At his height, worth over $20 billion dollars and already crowned by the New York Times as “crypto emperor” in his early thirties, Bankman-Fried personified an elite background that was less ethnically tribal. Although he likely defrauded some Jews, he seems to have engaged in little of the traditional tribal schmoozing favoured by Madoff, Harvey Weinstein or Jeffrey Epstein. Instead of bilking country-club parvenus, Bankman-Fried dabbled in progressive political memes, much like his parents. He did contribute to the Democratic Majority for Israel and United Democracy Project, both supporters of Zionism. But his connections as a major Democratic donor — just like Madoff, Harvey Weinstein and Jeffrey Epstein — fitted him into a regime characterised by ultra-loose Federal monetary policies and lack of SEC oversight, a perfect terroir for his scam. He is also reportedly being investigated for making large, illegal political contributions.
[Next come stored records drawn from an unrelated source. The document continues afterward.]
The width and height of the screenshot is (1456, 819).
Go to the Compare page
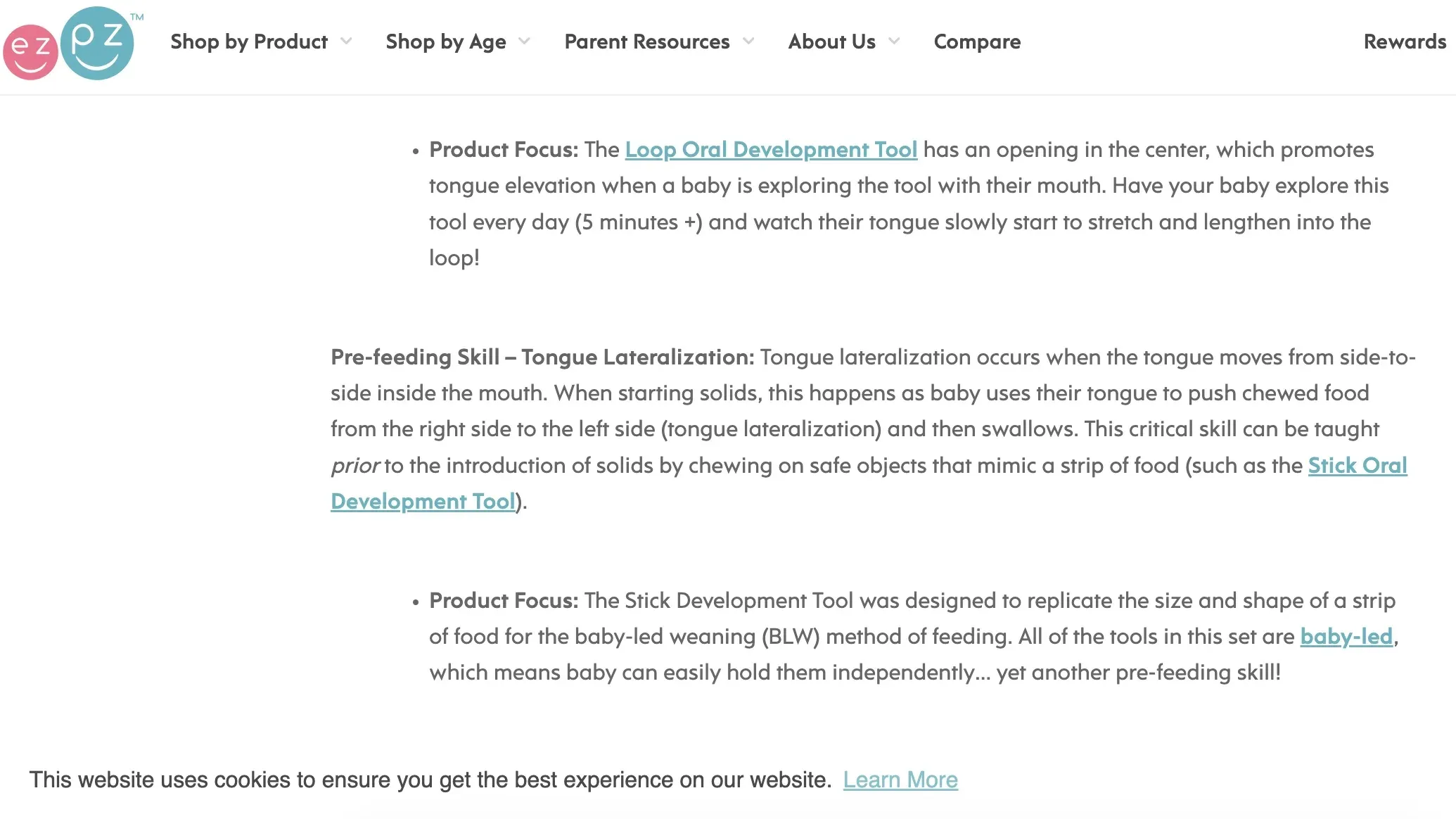coord(977,42)
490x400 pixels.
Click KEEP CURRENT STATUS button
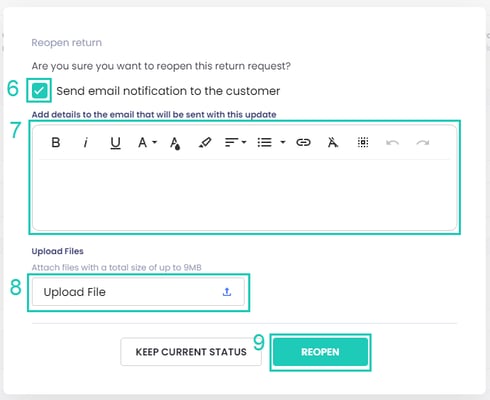click(x=191, y=352)
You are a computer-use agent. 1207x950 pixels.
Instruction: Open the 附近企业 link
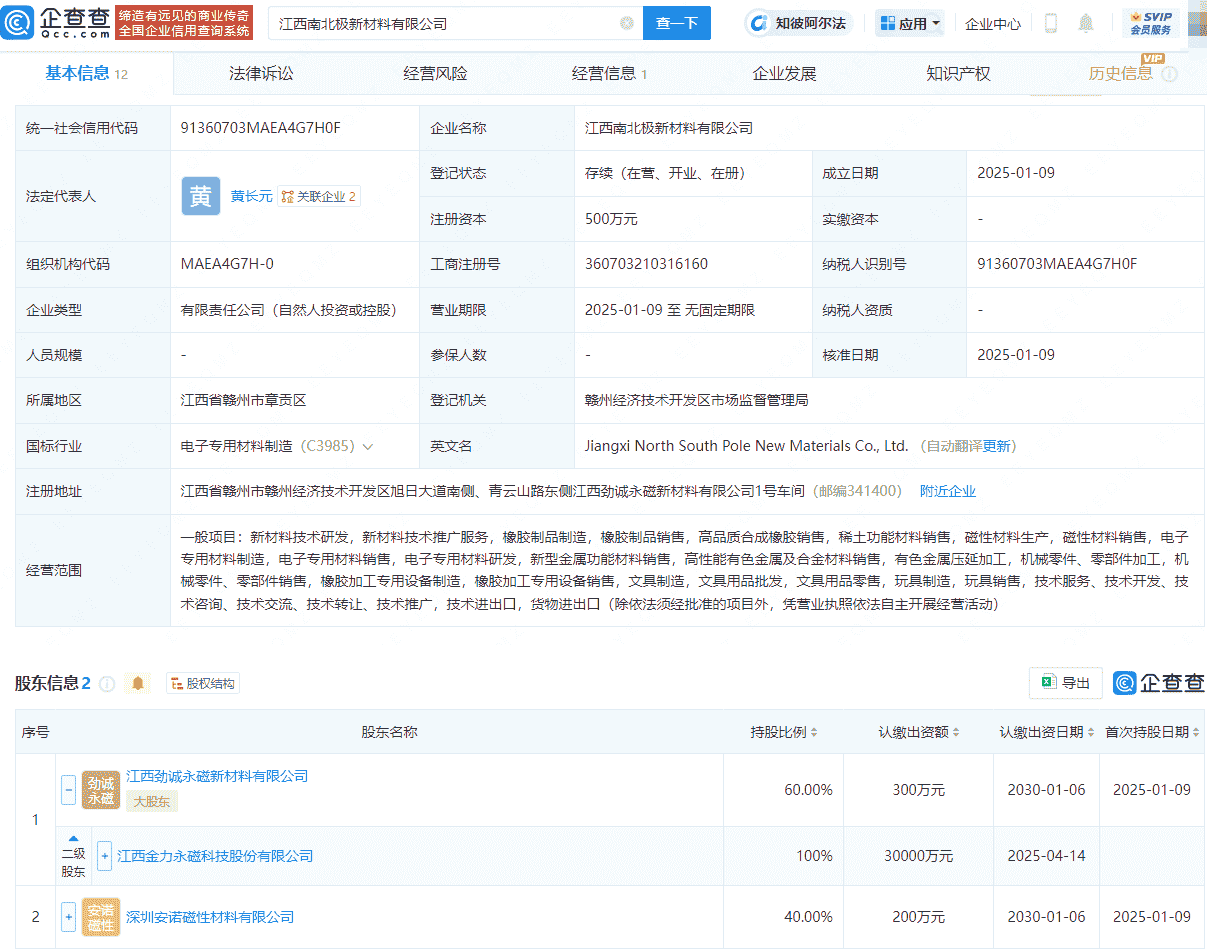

No doubt some reflexive antisemites will refer to Bankman-Fried’s ancestry to explain his behaviour, but this misses the changes he represents. Bankman-Fried, if he is to be considered in his Jewish context, reflects something far less distinctly ethnic than Meyer Lansky or even Bernard Madoff. He is not a product of the ghetto or of the struggling middle class. He may fit the profile of malicious cleverness, but in ways more reminiscent of the new tech oligarchy than of the old tribal traditions. Like everything else, crime gradually is losing its distinct ethnic flavour. Years of acceptance and upward mobility have merged our people with our surrounding communities, and will make our failings less reflective of our heritage and more part of the general decadence of the age.